22日、米袋をいっぱいに積んだトラックが、ソウル・新月(シンウォル)洞にある市場の路地裏を走っていた。目的地は陽川(ヤンチョン)区・新月3洞にある児童養護施設「SOS子供村」。
農林部のコメ消費推進キャンペーン「ラブ・ミー(米)」の広報大使に任命され、公益CMに出演したSBSの尹賢真(ユン・ヒョンジン)アナウンサーの出演料とSBSアナウンスチームの寄付金を合わせて購入したコメだった。

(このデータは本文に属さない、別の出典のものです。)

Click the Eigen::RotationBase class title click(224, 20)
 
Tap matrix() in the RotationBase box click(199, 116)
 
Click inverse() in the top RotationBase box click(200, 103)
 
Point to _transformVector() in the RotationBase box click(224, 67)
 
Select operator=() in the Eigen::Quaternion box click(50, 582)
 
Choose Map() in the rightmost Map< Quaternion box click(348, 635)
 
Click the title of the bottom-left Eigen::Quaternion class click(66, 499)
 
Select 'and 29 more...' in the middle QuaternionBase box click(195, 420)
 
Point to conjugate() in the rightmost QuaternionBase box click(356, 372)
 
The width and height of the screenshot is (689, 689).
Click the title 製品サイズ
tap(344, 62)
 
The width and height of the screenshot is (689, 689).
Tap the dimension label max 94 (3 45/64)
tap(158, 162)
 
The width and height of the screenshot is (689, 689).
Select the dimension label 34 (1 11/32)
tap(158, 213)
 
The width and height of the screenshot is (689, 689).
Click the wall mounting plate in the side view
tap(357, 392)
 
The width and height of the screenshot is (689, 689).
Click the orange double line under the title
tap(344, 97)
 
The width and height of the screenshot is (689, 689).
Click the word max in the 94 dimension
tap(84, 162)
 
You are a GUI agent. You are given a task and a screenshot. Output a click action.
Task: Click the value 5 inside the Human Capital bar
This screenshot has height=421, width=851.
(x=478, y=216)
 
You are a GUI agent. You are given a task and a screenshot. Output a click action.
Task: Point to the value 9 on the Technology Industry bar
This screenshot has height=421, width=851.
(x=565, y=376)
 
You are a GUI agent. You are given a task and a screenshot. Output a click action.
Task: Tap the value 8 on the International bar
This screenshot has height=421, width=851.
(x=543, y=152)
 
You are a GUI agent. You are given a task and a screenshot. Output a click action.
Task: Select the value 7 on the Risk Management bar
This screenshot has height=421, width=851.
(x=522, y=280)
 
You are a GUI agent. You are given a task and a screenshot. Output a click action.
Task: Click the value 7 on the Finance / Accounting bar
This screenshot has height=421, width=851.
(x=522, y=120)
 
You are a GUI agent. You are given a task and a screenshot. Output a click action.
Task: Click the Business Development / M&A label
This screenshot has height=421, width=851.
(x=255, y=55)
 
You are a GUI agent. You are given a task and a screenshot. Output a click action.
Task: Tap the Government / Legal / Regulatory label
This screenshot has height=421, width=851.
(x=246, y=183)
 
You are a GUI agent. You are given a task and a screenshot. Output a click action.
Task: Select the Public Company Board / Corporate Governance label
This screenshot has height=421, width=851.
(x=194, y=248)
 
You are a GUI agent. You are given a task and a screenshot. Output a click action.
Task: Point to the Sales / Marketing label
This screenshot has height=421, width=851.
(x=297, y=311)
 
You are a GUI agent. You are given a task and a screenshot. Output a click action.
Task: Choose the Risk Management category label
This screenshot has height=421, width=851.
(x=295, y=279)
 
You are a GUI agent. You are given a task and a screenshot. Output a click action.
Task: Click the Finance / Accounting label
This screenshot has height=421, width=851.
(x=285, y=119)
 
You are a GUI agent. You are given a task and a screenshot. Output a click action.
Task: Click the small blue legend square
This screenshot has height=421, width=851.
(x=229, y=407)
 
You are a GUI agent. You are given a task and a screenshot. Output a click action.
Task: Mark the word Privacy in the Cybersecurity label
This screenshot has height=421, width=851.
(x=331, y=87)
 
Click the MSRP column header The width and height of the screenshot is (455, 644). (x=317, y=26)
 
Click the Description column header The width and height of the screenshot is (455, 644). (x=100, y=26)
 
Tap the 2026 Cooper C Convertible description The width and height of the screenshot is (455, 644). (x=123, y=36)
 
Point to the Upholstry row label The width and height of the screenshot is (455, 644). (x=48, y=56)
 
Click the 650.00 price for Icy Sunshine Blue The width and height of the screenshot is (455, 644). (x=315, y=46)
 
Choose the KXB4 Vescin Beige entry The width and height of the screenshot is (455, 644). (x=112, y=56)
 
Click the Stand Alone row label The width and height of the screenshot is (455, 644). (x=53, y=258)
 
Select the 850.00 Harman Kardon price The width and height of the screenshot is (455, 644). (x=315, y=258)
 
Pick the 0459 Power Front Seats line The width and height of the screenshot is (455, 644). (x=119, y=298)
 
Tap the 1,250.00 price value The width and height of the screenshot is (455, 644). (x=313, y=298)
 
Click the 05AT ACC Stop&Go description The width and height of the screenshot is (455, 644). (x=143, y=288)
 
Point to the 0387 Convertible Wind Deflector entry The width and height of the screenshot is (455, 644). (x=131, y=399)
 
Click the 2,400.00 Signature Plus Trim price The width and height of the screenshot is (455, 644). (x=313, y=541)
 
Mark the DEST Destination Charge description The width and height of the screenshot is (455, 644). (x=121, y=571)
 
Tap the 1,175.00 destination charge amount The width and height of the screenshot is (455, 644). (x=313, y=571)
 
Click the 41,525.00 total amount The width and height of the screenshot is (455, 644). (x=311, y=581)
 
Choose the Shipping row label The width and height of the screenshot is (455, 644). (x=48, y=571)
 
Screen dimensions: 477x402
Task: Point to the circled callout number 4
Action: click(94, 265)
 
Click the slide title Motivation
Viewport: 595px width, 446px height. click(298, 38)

「SBSのアナウンサーは商業CMには出られないことになっています。公益性のあるCMだったので会社が許可しましたが、出演料を私が使うことはできません。それでアナウンスチームに相談して子供たちに希望を与えられる何かをしようということになりました」
2003年は尹賢真にとって最高の1年であったと言っても過言ではない。
『TV動物農場』、『ゲームショー 楽しい世の中』、『スター・ドネーション』などのレギュラー司会を務め、自分の名前を多くの視聴者にアピールした他、金ジェドン、ユ・ジェソク、カン・ホドンが司会を務めるバラエティー番組『実際状況土曜日』の固定パネラーとしても登場した。
尹賢真はこの番組で自分のチームをかく乱する役を務め、出演した6週間はタレントにも劣らない人気を呼んだ。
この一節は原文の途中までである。